수집 항목:
- - - - -

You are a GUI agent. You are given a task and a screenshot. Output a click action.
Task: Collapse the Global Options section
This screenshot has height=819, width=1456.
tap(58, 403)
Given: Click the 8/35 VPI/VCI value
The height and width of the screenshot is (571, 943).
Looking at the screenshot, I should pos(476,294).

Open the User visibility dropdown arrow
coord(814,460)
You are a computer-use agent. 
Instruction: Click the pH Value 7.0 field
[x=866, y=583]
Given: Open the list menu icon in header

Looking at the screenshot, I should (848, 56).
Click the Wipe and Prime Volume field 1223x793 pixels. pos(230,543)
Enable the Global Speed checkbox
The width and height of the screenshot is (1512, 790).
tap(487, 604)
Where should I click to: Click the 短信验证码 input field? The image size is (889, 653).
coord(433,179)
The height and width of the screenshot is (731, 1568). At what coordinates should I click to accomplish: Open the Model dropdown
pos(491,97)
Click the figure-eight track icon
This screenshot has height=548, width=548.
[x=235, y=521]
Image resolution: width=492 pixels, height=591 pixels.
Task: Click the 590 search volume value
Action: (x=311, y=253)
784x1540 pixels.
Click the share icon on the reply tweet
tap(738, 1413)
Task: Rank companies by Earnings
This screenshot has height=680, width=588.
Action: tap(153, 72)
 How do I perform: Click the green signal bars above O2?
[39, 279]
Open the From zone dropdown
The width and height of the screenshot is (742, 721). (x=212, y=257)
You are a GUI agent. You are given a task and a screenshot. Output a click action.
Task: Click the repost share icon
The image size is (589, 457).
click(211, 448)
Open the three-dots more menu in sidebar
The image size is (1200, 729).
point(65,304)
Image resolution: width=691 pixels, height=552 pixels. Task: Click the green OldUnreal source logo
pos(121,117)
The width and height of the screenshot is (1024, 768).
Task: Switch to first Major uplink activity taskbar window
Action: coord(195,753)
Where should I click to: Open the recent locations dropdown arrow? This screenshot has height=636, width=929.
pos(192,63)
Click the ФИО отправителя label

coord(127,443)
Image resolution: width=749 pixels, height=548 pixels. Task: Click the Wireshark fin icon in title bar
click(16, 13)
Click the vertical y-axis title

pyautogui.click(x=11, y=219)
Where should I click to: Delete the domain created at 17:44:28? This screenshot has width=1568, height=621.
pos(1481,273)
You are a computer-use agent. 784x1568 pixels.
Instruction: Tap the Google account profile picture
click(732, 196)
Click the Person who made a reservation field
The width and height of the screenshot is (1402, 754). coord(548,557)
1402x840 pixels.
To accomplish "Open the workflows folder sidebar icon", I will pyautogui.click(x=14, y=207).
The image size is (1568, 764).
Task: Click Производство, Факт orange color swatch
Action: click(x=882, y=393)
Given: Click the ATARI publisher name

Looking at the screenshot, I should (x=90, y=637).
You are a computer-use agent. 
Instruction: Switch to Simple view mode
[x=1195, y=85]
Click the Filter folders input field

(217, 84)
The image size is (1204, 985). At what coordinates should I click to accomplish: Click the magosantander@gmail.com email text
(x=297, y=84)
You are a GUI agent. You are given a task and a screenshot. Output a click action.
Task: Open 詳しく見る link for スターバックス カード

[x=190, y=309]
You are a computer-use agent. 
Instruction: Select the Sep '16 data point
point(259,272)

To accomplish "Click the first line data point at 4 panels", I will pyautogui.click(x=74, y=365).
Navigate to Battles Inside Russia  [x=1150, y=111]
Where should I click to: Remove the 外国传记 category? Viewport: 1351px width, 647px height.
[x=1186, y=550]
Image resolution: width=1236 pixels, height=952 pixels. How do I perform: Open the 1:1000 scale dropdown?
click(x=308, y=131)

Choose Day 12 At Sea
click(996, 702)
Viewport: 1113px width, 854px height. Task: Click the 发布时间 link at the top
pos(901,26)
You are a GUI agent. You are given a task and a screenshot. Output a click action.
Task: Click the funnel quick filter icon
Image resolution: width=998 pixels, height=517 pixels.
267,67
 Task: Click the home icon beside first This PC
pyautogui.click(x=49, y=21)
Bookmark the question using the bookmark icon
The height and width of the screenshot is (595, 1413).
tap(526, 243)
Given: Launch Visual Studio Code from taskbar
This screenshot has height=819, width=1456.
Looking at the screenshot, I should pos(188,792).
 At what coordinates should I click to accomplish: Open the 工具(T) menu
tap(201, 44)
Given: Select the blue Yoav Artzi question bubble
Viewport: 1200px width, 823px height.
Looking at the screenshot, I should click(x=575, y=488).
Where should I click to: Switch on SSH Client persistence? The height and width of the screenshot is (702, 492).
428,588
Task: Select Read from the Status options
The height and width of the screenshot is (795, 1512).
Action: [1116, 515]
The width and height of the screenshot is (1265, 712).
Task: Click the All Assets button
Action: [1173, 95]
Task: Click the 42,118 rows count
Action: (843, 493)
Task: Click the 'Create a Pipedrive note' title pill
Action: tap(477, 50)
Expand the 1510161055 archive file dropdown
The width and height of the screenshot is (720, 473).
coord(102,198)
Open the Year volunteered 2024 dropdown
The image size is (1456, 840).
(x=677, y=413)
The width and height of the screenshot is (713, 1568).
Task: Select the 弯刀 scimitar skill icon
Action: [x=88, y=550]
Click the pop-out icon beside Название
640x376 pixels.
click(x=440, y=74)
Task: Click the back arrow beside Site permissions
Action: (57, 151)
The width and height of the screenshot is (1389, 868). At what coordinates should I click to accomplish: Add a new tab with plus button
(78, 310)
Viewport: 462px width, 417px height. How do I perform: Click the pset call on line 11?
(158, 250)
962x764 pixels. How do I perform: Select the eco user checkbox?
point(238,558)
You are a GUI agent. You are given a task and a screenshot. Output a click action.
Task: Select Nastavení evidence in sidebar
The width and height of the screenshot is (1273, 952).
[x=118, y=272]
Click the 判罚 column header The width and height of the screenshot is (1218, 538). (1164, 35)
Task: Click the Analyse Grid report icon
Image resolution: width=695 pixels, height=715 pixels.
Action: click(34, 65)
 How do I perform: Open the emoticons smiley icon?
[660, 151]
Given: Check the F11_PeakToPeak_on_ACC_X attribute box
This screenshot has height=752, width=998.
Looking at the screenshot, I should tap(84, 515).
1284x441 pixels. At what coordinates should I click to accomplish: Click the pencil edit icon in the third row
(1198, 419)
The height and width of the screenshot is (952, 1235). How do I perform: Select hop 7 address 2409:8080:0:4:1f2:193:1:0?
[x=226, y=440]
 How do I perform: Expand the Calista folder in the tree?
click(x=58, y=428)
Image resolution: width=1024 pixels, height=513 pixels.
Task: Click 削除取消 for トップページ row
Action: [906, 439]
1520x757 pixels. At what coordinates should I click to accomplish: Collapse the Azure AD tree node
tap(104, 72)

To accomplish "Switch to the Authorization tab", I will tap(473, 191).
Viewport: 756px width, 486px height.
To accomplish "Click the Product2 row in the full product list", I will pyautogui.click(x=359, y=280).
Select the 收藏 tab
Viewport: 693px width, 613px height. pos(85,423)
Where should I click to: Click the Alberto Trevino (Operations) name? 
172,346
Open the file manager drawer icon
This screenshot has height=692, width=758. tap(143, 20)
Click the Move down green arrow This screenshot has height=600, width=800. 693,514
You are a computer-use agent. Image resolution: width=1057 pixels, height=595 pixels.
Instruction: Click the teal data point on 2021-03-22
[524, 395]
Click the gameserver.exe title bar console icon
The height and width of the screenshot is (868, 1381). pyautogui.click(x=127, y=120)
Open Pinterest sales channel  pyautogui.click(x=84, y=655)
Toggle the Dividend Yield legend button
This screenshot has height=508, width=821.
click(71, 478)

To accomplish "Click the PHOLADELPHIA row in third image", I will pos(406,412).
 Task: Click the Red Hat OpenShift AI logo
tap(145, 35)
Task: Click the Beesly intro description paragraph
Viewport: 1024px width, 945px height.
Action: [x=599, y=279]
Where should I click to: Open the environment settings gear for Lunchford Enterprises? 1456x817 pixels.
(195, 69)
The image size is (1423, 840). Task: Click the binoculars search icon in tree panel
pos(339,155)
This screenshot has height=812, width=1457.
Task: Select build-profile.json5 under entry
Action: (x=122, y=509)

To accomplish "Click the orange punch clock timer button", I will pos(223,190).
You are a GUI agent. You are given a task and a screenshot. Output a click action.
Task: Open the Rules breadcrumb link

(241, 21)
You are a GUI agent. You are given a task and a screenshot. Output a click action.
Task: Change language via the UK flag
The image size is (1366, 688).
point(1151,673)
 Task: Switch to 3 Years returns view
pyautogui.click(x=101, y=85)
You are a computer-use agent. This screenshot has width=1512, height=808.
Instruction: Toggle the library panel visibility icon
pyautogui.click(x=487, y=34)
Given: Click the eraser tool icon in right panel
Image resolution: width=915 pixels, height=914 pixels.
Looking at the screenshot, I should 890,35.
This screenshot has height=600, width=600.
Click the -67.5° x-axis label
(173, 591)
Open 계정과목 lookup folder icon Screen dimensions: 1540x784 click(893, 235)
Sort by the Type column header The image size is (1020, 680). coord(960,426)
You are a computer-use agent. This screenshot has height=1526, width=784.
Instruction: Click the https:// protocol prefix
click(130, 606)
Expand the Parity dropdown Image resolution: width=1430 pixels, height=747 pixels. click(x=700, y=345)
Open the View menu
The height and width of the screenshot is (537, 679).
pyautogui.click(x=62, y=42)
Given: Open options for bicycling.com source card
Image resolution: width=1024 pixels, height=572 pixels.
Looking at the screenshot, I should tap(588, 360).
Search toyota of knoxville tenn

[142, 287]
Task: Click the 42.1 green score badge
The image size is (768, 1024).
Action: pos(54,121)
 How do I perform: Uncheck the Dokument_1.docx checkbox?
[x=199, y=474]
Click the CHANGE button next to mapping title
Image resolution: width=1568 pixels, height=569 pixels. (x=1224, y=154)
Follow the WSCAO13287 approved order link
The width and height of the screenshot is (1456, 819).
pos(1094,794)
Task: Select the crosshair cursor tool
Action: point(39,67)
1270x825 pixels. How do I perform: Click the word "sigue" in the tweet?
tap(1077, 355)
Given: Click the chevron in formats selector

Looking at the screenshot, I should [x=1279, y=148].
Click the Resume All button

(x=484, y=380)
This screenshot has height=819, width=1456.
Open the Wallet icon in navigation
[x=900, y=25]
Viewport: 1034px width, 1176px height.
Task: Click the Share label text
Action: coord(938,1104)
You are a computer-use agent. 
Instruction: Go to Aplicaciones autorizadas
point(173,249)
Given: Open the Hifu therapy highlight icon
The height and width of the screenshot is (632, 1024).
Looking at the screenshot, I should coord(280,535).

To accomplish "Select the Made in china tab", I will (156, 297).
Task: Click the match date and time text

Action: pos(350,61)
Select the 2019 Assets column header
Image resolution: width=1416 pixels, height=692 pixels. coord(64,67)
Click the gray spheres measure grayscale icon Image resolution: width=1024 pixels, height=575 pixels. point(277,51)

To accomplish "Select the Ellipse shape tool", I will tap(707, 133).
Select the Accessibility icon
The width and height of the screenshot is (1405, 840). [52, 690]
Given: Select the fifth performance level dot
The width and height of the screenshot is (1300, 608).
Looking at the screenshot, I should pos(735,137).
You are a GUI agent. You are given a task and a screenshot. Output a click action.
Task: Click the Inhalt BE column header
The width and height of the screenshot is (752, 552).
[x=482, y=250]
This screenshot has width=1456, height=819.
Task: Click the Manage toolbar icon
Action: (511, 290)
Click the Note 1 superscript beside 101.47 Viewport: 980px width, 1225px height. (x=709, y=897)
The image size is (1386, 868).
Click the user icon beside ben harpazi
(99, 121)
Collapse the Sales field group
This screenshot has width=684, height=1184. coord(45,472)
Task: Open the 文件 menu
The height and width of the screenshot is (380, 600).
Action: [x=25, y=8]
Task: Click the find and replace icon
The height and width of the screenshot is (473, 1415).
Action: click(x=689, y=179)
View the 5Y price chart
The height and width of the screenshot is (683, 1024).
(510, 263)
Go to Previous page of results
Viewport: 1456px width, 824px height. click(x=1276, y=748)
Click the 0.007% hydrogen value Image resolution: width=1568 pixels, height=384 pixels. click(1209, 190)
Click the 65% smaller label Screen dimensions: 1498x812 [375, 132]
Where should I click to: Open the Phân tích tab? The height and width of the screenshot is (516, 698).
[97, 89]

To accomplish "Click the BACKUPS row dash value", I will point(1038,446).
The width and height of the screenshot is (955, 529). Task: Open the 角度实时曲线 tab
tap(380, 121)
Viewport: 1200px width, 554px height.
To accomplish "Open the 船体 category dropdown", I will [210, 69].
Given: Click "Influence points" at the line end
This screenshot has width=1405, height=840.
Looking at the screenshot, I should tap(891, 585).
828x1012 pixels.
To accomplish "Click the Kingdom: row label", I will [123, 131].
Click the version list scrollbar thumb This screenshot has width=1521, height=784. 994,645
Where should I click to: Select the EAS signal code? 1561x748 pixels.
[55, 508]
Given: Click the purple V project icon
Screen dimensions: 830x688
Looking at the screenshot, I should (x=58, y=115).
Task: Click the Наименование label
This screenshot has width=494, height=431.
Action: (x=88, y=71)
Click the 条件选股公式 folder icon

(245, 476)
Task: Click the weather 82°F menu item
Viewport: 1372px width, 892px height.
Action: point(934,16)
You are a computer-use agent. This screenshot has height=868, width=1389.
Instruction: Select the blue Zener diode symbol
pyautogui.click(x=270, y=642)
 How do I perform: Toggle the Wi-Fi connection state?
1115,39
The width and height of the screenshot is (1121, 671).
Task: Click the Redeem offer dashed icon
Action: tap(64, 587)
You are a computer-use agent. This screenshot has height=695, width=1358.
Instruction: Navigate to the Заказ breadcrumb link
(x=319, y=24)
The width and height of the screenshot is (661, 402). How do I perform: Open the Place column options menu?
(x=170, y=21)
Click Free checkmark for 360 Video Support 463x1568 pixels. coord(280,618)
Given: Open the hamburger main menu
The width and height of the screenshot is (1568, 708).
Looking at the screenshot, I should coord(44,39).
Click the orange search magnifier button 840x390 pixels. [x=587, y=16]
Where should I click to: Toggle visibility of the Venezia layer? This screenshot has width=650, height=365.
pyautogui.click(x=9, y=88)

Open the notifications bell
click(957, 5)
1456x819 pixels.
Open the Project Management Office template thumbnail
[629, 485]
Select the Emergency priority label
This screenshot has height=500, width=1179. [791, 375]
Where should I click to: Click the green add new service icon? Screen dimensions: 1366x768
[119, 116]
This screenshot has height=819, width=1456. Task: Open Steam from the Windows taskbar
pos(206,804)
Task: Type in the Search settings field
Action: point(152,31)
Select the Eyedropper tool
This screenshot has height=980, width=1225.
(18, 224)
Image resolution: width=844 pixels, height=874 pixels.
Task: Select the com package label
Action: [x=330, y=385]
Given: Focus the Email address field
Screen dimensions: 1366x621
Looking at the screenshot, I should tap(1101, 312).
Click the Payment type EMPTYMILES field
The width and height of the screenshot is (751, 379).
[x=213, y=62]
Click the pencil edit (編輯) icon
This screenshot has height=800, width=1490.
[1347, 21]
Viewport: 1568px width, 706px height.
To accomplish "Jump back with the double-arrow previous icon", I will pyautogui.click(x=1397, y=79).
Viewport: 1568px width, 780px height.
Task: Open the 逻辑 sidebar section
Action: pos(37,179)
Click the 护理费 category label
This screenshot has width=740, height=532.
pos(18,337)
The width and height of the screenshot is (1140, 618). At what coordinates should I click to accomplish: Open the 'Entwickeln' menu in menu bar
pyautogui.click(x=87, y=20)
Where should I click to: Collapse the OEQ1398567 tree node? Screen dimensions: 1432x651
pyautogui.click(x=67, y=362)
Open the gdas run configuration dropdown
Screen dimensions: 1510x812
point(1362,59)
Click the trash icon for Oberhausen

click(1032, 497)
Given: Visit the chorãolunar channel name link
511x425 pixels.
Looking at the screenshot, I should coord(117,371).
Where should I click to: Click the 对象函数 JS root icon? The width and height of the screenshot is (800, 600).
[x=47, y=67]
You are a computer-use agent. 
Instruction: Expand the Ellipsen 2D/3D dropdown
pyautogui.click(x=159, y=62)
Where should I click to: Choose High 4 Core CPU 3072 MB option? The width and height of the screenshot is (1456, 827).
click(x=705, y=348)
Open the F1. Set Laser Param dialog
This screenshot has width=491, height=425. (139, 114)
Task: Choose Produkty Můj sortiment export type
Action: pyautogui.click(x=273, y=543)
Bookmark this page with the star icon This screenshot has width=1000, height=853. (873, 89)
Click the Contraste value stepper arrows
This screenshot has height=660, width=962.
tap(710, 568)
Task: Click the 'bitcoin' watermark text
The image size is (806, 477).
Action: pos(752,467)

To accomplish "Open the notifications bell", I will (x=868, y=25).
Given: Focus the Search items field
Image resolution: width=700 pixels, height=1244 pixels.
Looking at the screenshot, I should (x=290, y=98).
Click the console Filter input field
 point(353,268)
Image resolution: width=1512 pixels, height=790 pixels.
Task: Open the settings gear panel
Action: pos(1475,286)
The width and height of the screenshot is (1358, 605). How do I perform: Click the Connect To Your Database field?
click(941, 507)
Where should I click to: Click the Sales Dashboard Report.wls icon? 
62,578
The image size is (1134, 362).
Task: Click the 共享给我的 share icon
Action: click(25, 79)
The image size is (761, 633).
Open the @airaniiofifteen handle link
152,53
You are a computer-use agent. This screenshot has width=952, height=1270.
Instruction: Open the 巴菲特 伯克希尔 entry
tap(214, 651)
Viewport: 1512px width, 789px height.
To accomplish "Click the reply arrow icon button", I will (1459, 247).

- - - - -

→ 과제 안내:
위 데이터에서 "784x1540 pixels." 문구가 있는 줄부터 "click(732, 196)" 문구가 있는 줄까지를, 두 줄 모두 포함해서 JSON 문자열 리스트로 바꿔 주세요. 한 줄을 문자열 하나로 하고, 빈 줄은 빼 주세요.

→ 풀이 답안:
[
  "784x1540 pixels.",
  "Click the share icon on the reply tweet",
  "tap(738, 1413)",
  "Task: Rank companies by Earnings",
  "This screenshot has height=680, width=588.",
  "Action: tap(153, 72)",
  " How do I perform: Click the green signal bars above O2?",
  "[39, 279]",
  "Open the From zone dropdown",
  "The width and height of the screenshot is (742, 721). (x=212, y=257)",
  "You are a GUI agent. You are given a task and a screenshot. Output a click action.",
  "Task: Click the repost share icon",
  "The image size is (589, 457).",
  "click(211, 448)",
  "Open the three-dots more menu in sidebar",
  "The image size is (1200, 729).",
  "point(65,304)",
  "Image resolution: width=691 pixels, height=552 pixels. Task: Click the green OldUnreal source logo",
  "pos(121,117)",
  "The width and height of the screenshot is (1024, 768).",
  "Task: Switch to first Major uplink activity taskbar window",
  "Action: coord(195,753)",
  "Where should I click to: Open the recent locations dropdown arrow? This screenshot has height=636, width=929.",
  "pos(192,63)",
  "Click the ФИО отправителя label",
  "coord(127,443)",
  "Image resolution: width=749 pixels, height=548 pixels. Task: Click the Wireshark fin icon in title bar",
  "click(16, 13)",
  "Click the vertical y-axis title",
  "pyautogui.click(x=11, y=219)",
  "Where should I click to: Delete the domain created at 17:44:28? This screenshot has width=1568, height=621.",
  "pos(1481,273)",
  "You are a computer-use agent. 784x1568 pixels.",
  "Instruction: Tap the Google account profile picture",
  "click(732, 196)"
]